You do a great job of showing how Billy never got nervous. This is one of my favorite passages in the book. When Billy is holding his gun at Buck Morton, wanting to shoot his longtime nemesis, you write, “Billy focused on his hand. Wasn’t shaking. On his breathing. Steady and even. His palms. Dry as a bone…. He could kill Buck and still have a full appetite come dinner time.” How much fun do you have writing stand-off scenes like that? Are you picturing the scene as if it’s in an action movie in your head? Any other writers who do these well that you admire?
Thank you for that wonderfully kind compliment. Truly. I started out in television, writing an episode of The Walking Dead and on a short-lived series called Damien. So I guess I do think visually while writing. Staging. Who is where in the scene? Who is the perceived danger or conflict of the scene? Who is the real danger or conflict of the scene?
If you care at all about not boring people to death, then standoff scenes are actually some of the hardest to write, only because there have been so, so many excellent ones over the years in books, movies, and TV. How do you just not do some carbon copy of all the things that we’ve consumed and been influenced by? What can you do or reveal about a character that is either surprising and new or gives real insight into them as a fully fleshed out person?

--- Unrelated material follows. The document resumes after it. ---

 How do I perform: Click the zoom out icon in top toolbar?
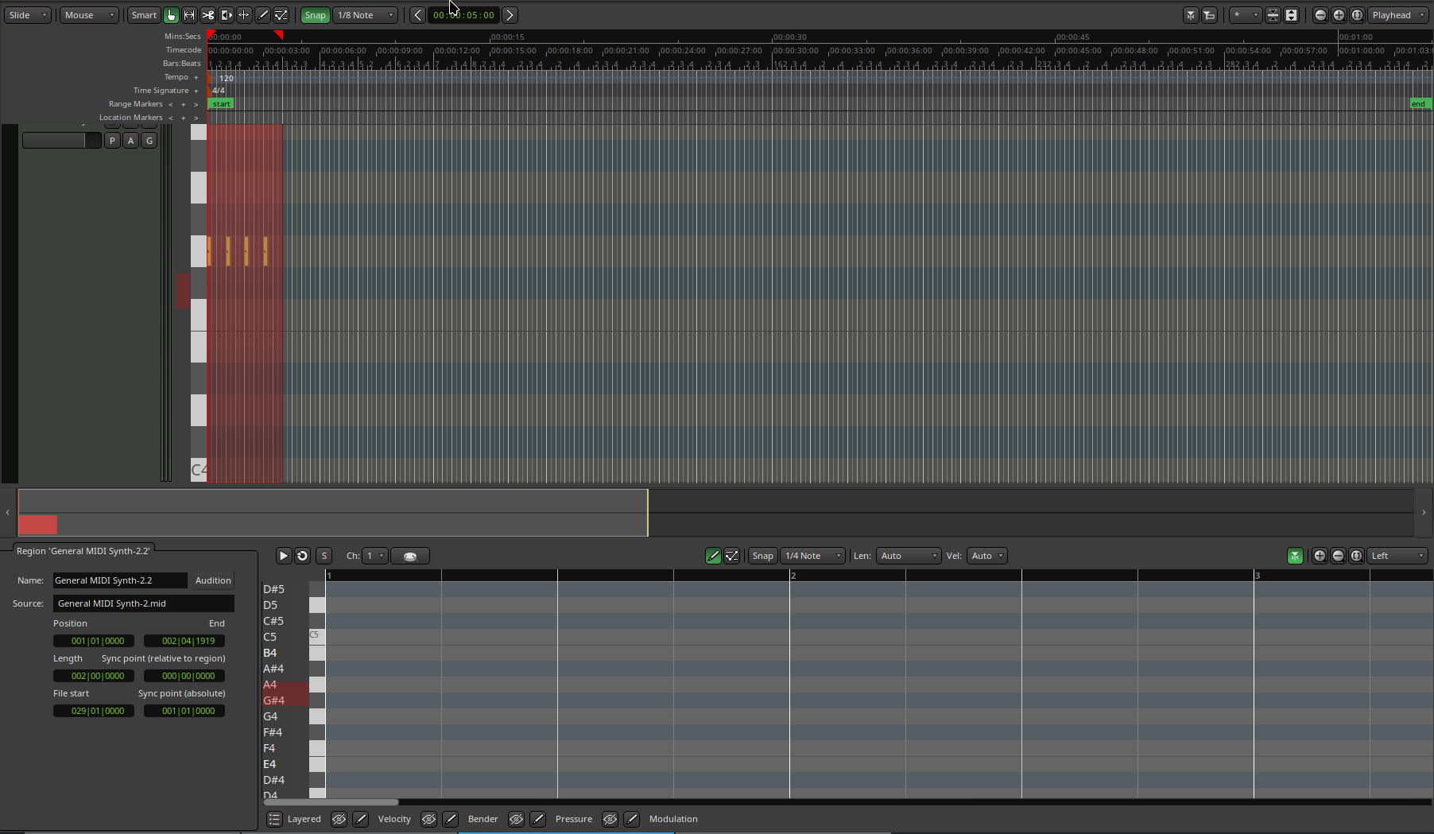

It’s fun to think of how Billy’s antagonist is going to meet his end but it has to be about more than just Billy kills Buck.
When it comes to other writers who do it well, I always kneel, metaphorically, at the altar of Don Winslow. His two trilogies (The Border series and City on Fire series) are so wonderfully rich and complex that when he has a standoff scene, it’s always about so much more than just what is taking place on the surface. In film, it’s Michael Mann (especially in Heat and in the Miami Vice film, when Crockett and Tubbs meet Jose Yero for the first time: “They gonna look around and go ‘Ola Hijo. That’s some crazy motherf*cking wallpaper, what is that? Jackson Pollock?” “No, viero. That was José Yero. Got splattered all over his own wall.”). And then Quentin Tarantino, who has done stand-offs in most of his films. There’s obviously Reservoir Dogs but I think the most intense, gripping stand-off he’s ever done is in the basement bar scene in Inglorious Basterds.
Bonus question: There are a lot of tough, bad ass characters in this book. If you signed up for a fantasy Lincoln County War Regulators Draft, who’s your number one draft pick to lead the crew (besides Billy)?
Haha, well I hate to say it, but probably Jesse Evans. He was intelligent, having graduated from Washington and Lee College, and is also a stone-cold killer. This is a guy who rode with one of the most fearsome outlaws in the territory, John Kinney, and broke away from Kinney’s gang to form his own. A dozen or so of Kinney’s men even followed Evans to create The Boys, and Kinney didn’t do or say a damn thing about it. Even John Kinney thought better of crossing Evans. So it would be helpful to have a guy like that watching your back… until he opened fire into it.
Thanks so much, Jon! This was really cool.